* **Source text**:
On Nov 17, 2004, at 1:55 AM, Ben Collins-Sussman wrote:
>
> On Nov 17, 2004, at 12:10 AM, Robert Hunter wrote:
>>
>> ...
>> Alice sets an attribute "read-only", perhaps with her username as a
>> value.
>> Alice commits revision 11.
>> Alice begins working on the file.
>> Bob accepts a task that requires modifying the same file.
>> Bob runs an update, and receives the new "read-only" attribute.
>> Bob's client sets local filesystem permissions on the file to read
>> only.
>> Bob begins work on the file, but his editor informs him the file is
>> read-only.
>> Alice finishes work on the file.
>> Alice removes the "read-only" attribute.
>> Alice issues commits revision 12.
> You've effectively just described how our upcoming 1.2 'locking'
> feature is going to work, the thing I've been working on for the last
> month or so.
This implies that locking a file will bump the revision number of the
repository, just to change a property. So editing any file with the
svn:must-lock property results in the repository revision being
incremented twice by the time the changes are checked in. Correct? In
fact a lock and unlock with no actual changes to the file would still
bump the revision by 2, right?

* **What to do**:
**A)** From the email thread about file locking, reproduce word for word the stretch from "On Nov 17, 2004, at 1:55" through "working on the file.".
**B)** In the email thread about file locking, which release is the upcoming locking feature planned for?

* **Data section**:
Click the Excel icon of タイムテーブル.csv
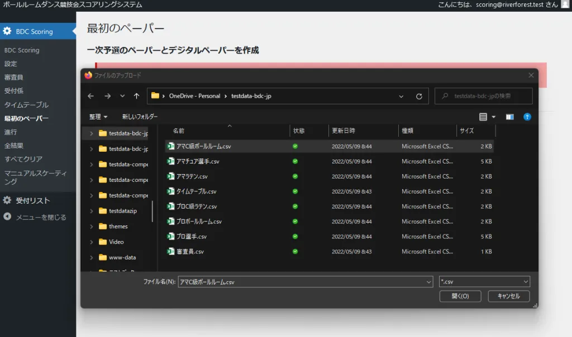The width and height of the screenshot is (572, 337). [171, 191]
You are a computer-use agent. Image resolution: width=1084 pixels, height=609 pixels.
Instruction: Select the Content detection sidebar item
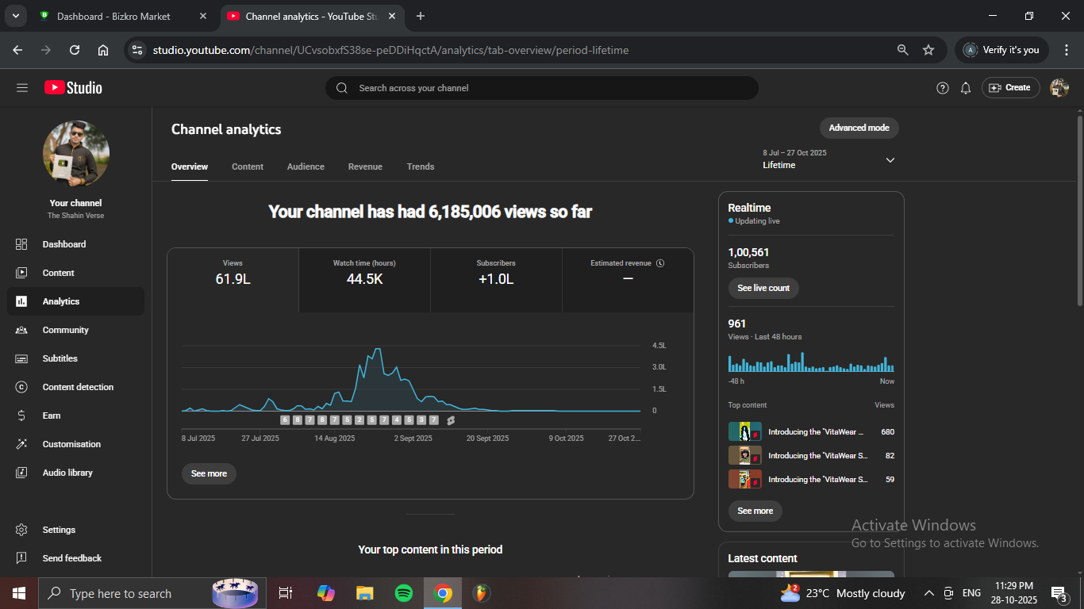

* **Answers for this exercise**:
**A)**
On Nov 17, 2004, at 1:55 AM, Ben Collins-Sussman wrote:
>
> On Nov 17, 2004, at 12:10 AM, Robert Hunter wrote:
>>
>> ...
>> Alice sets an attribute "read-only", perhaps with her username as a
>> value.
>> Alice commits revision 11.
>> Alice begins working on the file.

**B)** The 1.2 release.